If promotion of moringa oleifera as a food crop, animal feed input, soil conservation facilitator and as a cash crop succeeds in Mbeere, we will have a strong case to engage the Kenya government in adopting its promotion across other areas in Kenya that are ASAL in nature -- which make up 80% of country and affect more than 30 million of Kenya's population (total 52 million).
High Level Vision: With these challenges addressed, now provide a high level description of how the Place and the lives of its People will be different than they are now.
An improved dietary regime among the Mbeere will result in better livelihoods, reduced incidence of illnesses, better performance in school for children.
Moringa, planted intensely, also serves the role of a soil cover layer, protecting the soil from wind-borne erosion.
As a carbon sequestrating agent, moringa oleifera fares better crops coming in about 7th in ranking compared to other species that grow in semi arid areas such as the Acacia. Moringa sequestrates 1.47 ± 0.60 CO2 kg/year compared to no. 4 ranked Acacia nilotica's 5.04 ± 1.02 CO2 kg/year sequestration capacity. Moringa also ranks decently as a nitrogen fixing agent in the soil, at a rate of 0.031 ± 0.004 at a depth of 0-15 cm.
Moringa leaves are also nutritious to animals.

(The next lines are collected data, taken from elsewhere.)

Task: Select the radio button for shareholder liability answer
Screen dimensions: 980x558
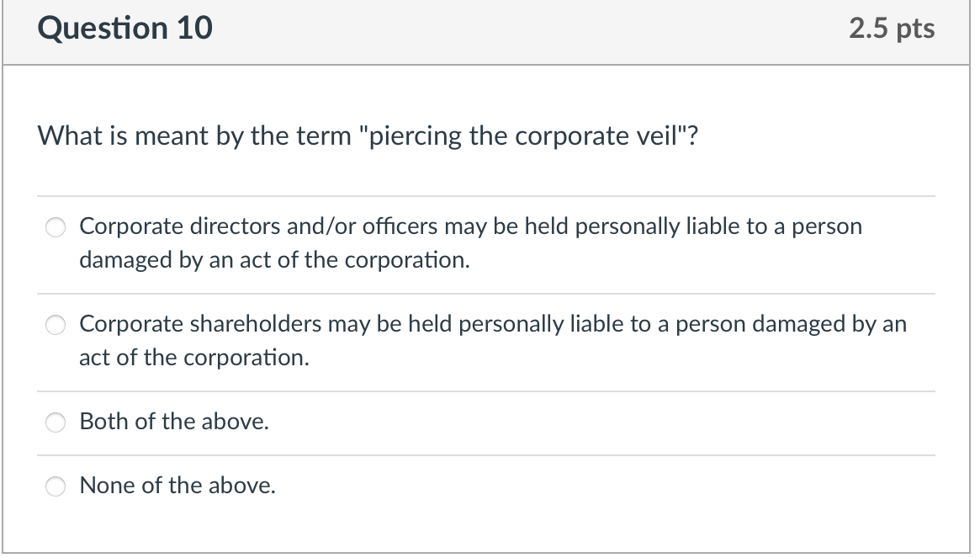Action: (55, 324)
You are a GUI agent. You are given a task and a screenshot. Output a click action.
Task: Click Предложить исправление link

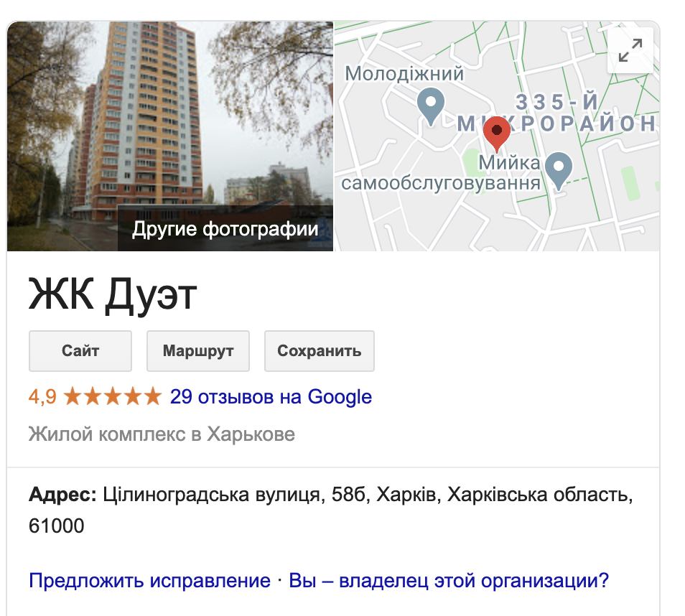(x=149, y=581)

Planted intensely an acre of land is able to support a family of four with adequate food, nutrition and also help them maintain a high-yielding dairy cow or a herd of goats.

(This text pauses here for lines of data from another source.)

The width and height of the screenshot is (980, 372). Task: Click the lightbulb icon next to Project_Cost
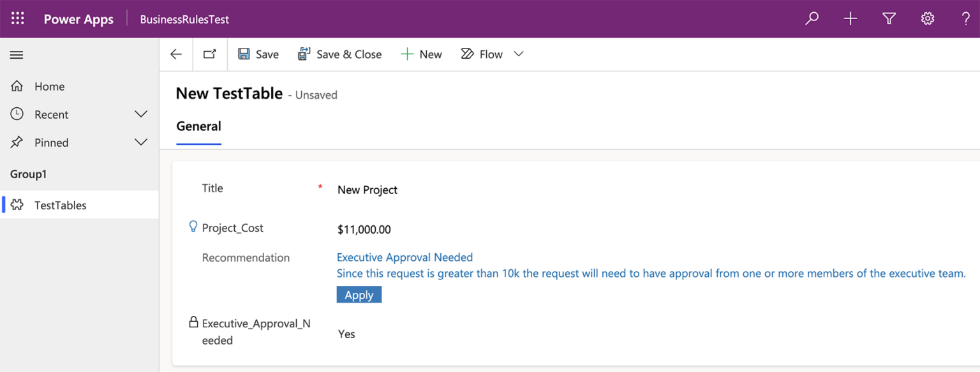tap(193, 226)
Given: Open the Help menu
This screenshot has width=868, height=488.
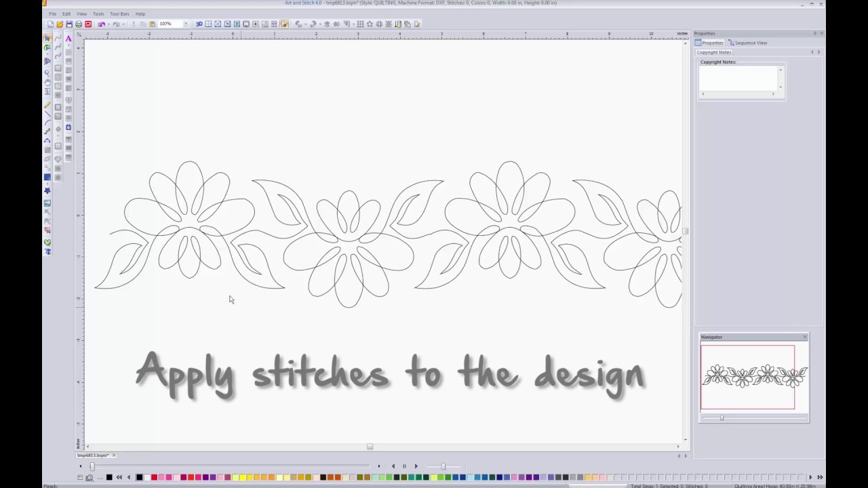Looking at the screenshot, I should point(140,14).
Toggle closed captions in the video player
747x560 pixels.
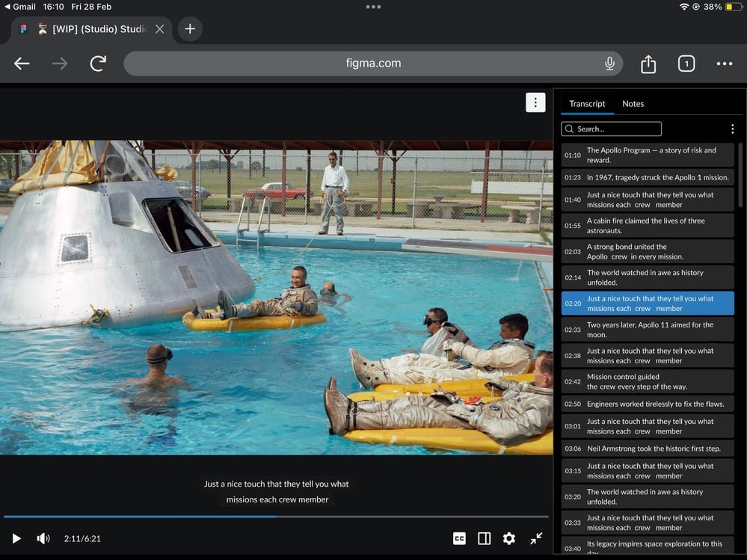[459, 538]
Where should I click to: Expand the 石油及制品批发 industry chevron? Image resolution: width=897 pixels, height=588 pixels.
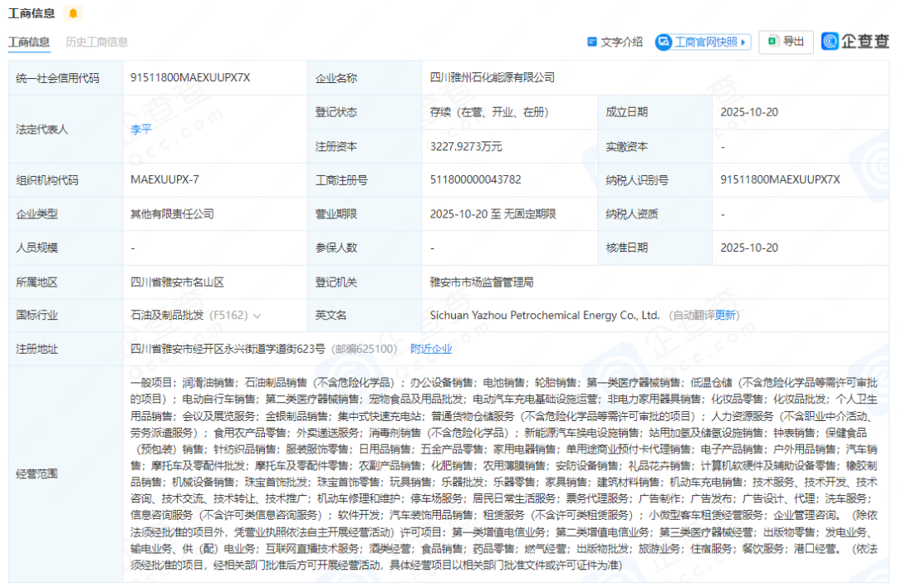pyautogui.click(x=257, y=316)
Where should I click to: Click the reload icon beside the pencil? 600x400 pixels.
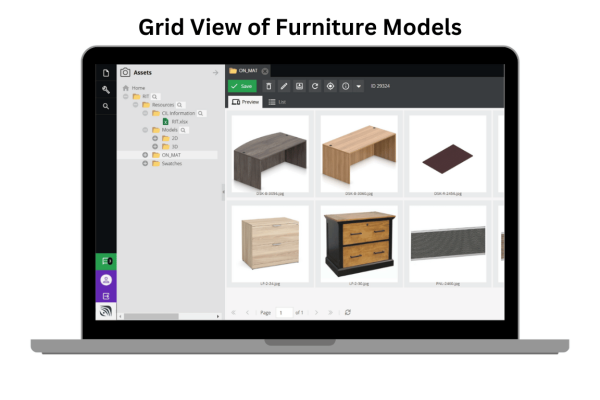click(314, 86)
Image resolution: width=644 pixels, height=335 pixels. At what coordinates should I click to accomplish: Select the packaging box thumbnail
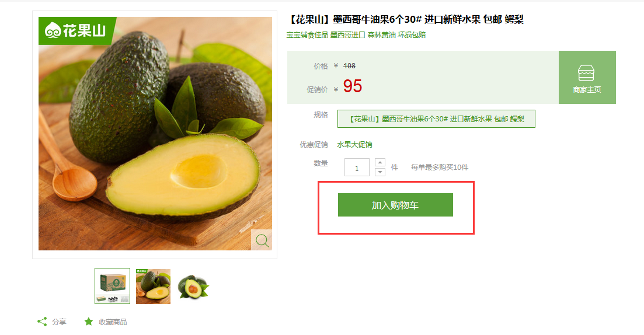pyautogui.click(x=112, y=286)
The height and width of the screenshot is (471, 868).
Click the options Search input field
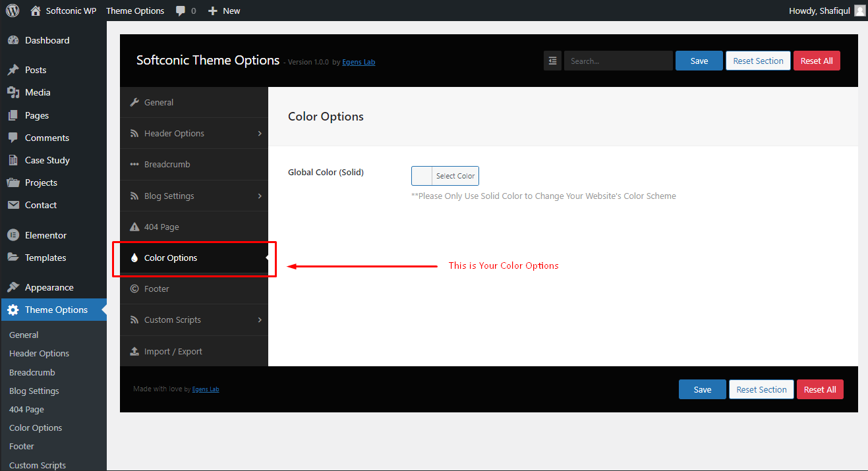[x=618, y=61]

Beyond the leaves of the moringa oleifera, the pods are also edible, and the seeds are useful in water treatment (one moringa seed purifies 1 liter of water to drinking standard).

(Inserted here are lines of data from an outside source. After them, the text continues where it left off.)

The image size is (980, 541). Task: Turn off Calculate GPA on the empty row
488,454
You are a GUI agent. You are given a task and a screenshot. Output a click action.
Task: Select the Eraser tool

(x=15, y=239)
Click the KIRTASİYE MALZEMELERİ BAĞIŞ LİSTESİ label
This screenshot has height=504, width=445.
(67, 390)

Lastly, Moringa's oil compares to olive oil in quality and pricing.
Improved incomes from moringa leads to better education which in turn leads to better family planning capacities, All communities that have so far realised better education levels, such as the neighbouring Embu and Kikuyu, are also the best placed when it comes to planning their families.
Full Vision: How do you describe your Vision for a regenerative and nourishing food future for your Place and People for 2050?
Here is how moringa oleifera addresses the six interconnected themes:
1. Environment: Moringa is a great soil cover. During harvests, the overgrown leaf are dropped on the ground, creating a mulch.
2. Diets: Moringa is a great food source. In dry form it has almost no significant taste, therefore can be integrated into many foods including as a mash, for making soup, into maize and beans etc.
3. Economics: Moringa fetches a good price in the local and international markets. Through our associated company, Akili Foods Ltd, we are able to guarantee sale of all extra leaves and/or seeds that the growers can produce. At a price of $0.10 per kg, and with an acre producing as many as 50 tons from an intensively planted farm, moringa can generate adequate revenue for a family farming only one acre. Scaled, the entire area can become vibrant economically, with many buying centres established, drying facilities established, youth employed as clerks and shops stocked to sell diatomite, fertilizer and yellow traps for catching invading insects.
4. Culture: Moringa will blend into the culture once promoted, because it can be prepared in the same way as the Mbeere people deal with other vegetables.
5. Technology: The initiative will introduce two new technologies that have the capacity to dramatically change the lives of the Mbeere people. Sand dams will teach them how to preserve water from runoffs that currently pass through and end up in the sea, 400 km farther away. Diatomite will demonstrate how to minimise irrigation requirements not only for moringa but also for other crops.
6. Policy: Success in Mbeere will provide the basis and leverage for engaging government in adopting the policy of promoting moringa oleifera in other ASAL communities. It will also provide an example to be copied in other countries that face dietary and nutritional challenges.